Nie powiodła się wczoraj próba odwołania Konrada Rękasa, przewodniczącego Sejmiku Województwa Lubelskiego. Dyskusja na temat ostatnich decyzji kadrowych urzędu marszałkowskiego
i wpadek przewodnicząceo zakończyła się niczym.
Tuż przed głosowaniem wniosku LPR i PSL, przewodniczący Rękas wygłosił oświadczenie: – Atmosfera wokół sejmiku stała się dla wielu nie do zniesienia. Przepraszam za błędy młodości i za niedojrzałość. Ale nie przepraszam za decyzje merytoryczne, za to,
że jestem ostrym politykiem.
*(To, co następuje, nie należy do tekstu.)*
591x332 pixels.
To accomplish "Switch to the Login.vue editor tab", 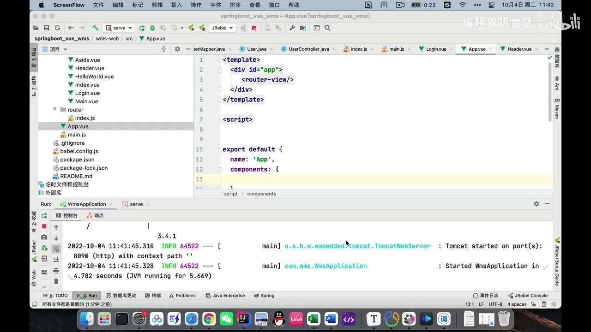I will tap(435, 49).
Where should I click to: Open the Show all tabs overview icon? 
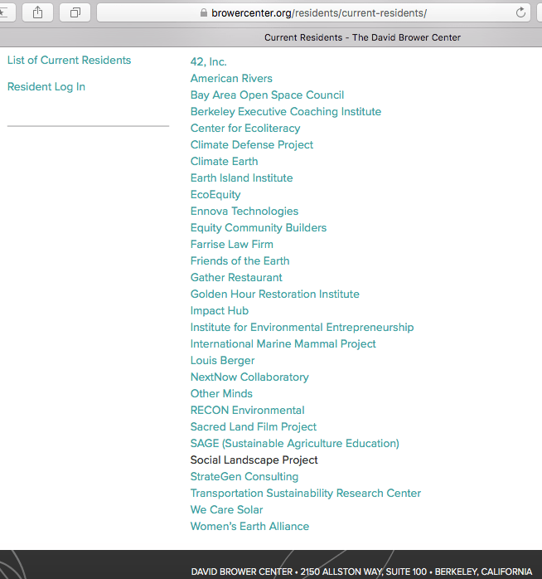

Z pokorą przyjmuję na siebie rolę czarnego charakteru w sejmiku – powiedział Rękas, ani słowem nie odnosząc się do sprawy zatrudnienia w Urzędzie Marszałkowskim Pawła Sz.
Podczas głosowania wniosku okazało się, że opozycja ma za mało głosów, by wprowadzić go pod obrady. Podobnie przepadł wniosek radnego Zaleskiego o powołanie speckomisji.
– Sytuacja jest czytelna – skomentował Edward Wojtas, szef klubu PSL. – W imię utrzymywania stołków koalicja toleruje taką kompromitującą sytuację.